■ EXERCISE DIRECTIONS: Copy out the rows below with every "GUI agent" changed to "interface agent" and nothing else altered.

■ RECORDS PROVIDED:

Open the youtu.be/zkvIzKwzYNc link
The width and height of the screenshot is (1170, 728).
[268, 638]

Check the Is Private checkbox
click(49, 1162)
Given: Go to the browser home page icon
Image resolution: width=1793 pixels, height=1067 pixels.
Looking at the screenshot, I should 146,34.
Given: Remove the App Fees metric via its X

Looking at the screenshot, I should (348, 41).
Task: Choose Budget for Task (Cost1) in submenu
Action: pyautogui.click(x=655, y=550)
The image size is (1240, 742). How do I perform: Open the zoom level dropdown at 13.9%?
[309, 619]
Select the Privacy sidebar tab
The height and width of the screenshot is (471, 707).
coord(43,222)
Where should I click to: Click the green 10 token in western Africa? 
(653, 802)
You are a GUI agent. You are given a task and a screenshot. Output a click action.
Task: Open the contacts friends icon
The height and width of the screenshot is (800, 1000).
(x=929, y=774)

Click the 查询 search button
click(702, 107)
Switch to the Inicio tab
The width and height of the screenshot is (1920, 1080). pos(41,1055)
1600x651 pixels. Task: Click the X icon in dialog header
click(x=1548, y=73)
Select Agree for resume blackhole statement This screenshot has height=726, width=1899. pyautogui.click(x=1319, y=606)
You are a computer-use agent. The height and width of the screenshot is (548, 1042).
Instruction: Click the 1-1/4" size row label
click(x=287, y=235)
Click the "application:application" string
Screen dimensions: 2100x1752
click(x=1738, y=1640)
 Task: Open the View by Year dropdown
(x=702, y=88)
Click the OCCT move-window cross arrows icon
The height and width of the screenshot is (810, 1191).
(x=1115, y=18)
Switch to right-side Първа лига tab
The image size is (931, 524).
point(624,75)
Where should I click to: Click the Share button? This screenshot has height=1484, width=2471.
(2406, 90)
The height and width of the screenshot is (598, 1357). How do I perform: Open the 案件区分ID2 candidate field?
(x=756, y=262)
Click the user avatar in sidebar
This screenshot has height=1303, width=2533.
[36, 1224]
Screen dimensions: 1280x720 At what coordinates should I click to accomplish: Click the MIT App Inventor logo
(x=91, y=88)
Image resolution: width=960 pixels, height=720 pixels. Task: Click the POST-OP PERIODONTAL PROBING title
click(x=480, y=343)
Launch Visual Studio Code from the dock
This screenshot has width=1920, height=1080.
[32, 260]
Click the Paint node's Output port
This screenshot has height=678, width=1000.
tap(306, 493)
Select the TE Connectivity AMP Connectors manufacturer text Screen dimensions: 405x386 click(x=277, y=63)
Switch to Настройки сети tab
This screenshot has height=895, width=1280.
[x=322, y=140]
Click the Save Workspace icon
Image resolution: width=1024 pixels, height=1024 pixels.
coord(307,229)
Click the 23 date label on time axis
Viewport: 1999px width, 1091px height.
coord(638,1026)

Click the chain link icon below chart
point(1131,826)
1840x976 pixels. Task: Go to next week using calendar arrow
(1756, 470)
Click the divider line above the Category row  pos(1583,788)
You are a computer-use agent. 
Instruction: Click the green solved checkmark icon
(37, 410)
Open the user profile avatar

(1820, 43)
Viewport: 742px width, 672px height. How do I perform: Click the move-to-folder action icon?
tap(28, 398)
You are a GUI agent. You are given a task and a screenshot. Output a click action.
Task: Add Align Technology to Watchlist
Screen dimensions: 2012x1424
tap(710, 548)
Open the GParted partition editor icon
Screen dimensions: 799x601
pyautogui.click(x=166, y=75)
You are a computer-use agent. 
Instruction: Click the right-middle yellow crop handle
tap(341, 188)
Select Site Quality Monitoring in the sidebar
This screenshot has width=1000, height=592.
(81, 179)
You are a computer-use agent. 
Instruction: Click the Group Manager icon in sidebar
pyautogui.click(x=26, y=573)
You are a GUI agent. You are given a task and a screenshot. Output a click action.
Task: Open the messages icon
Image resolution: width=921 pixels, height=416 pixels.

■ RESULT FOR THIS TASK:
Open the youtu.be/zkvIzKwzYNc link
The width and height of the screenshot is (1170, 728).
[268, 638]

Check the Is Private checkbox
click(49, 1162)
Given: Go to the browser home page icon
Image resolution: width=1793 pixels, height=1067 pixels.
Looking at the screenshot, I should 146,34.
Given: Remove the App Fees metric via its X

Looking at the screenshot, I should (348, 41).
Task: Choose Budget for Task (Cost1) in submenu
Action: pyautogui.click(x=655, y=550)
The image size is (1240, 742). How do I perform: Open the zoom level dropdown at 13.9%?
[309, 619]
Select the Privacy sidebar tab
The height and width of the screenshot is (471, 707).
coord(43,222)
Where should I click to: Click the green 10 token in western Africa? 
(653, 802)
You are a interface agent. You are given a task and a screenshot. Output a click action.
Task: Open the contacts friends icon
The height and width of the screenshot is (800, 1000).
(x=929, y=774)

Click the 查询 search button
click(702, 107)
Switch to the Inicio tab
The width and height of the screenshot is (1920, 1080). pos(41,1055)
1600x651 pixels. Task: Click the X icon in dialog header
click(x=1548, y=73)
Select Agree for resume blackhole statement This screenshot has height=726, width=1899. pyautogui.click(x=1319, y=606)
You are a computer-use agent. The height and width of the screenshot is (548, 1042).
Instruction: Click the 1-1/4" size row label
click(x=287, y=235)
Click the "application:application" string
Screen dimensions: 2100x1752
click(x=1738, y=1640)
 Task: Open the View by Year dropdown
(x=702, y=88)
Click the OCCT move-window cross arrows icon
The height and width of the screenshot is (810, 1191).
(x=1115, y=18)
Switch to right-side Първа лига tab
The image size is (931, 524).
point(624,75)
Where should I click to: Click the Share button? This screenshot has height=1484, width=2471.
(2406, 90)
The height and width of the screenshot is (598, 1357). How do I perform: Open the 案件区分ID2 candidate field?
(x=756, y=262)
Click the user avatar in sidebar
This screenshot has height=1303, width=2533.
[36, 1224]
Screen dimensions: 1280x720 At what coordinates should I click to accomplish: Click the MIT App Inventor logo
(x=91, y=88)
Image resolution: width=960 pixels, height=720 pixels. Task: Click the POST-OP PERIODONTAL PROBING title
click(x=480, y=343)
Launch Visual Studio Code from the dock
This screenshot has width=1920, height=1080.
[32, 260]
Click the Paint node's Output port
This screenshot has height=678, width=1000.
tap(306, 493)
Select the TE Connectivity AMP Connectors manufacturer text Screen dimensions: 405x386 click(x=277, y=63)
Switch to Настройки сети tab
This screenshot has height=895, width=1280.
[x=322, y=140]
Click the Save Workspace icon
Image resolution: width=1024 pixels, height=1024 pixels.
coord(307,229)
Click the 23 date label on time axis
Viewport: 1999px width, 1091px height.
coord(638,1026)

Click the chain link icon below chart
point(1131,826)
1840x976 pixels. Task: Go to next week using calendar arrow
(1756, 470)
Click the divider line above the Category row  pos(1583,788)
You are a computer-use agent. 
Instruction: Click the green solved checkmark icon
(37, 410)
Open the user profile avatar

(1820, 43)
Viewport: 742px width, 672px height. How do I perform: Click the move-to-folder action icon?
tap(28, 398)
You are a interface agent. You are given a task and a screenshot. Output a click action.
Task: Add Align Technology to Watchlist
Screen dimensions: 2012x1424
tap(710, 548)
Open the GParted partition editor icon
Screen dimensions: 799x601
pyautogui.click(x=166, y=75)
You are a computer-use agent. 
Instruction: Click the right-middle yellow crop handle
tap(341, 188)
Select Site Quality Monitoring in the sidebar
This screenshot has width=1000, height=592.
(81, 179)
You are a computer-use agent. 
Instruction: Click the Group Manager icon in sidebar
pyautogui.click(x=26, y=573)
You are a interface agent. You are given a task and a screenshot. Output a click action.
Task: Open the messages icon
Image resolution: width=921 pixels, height=416 pixels.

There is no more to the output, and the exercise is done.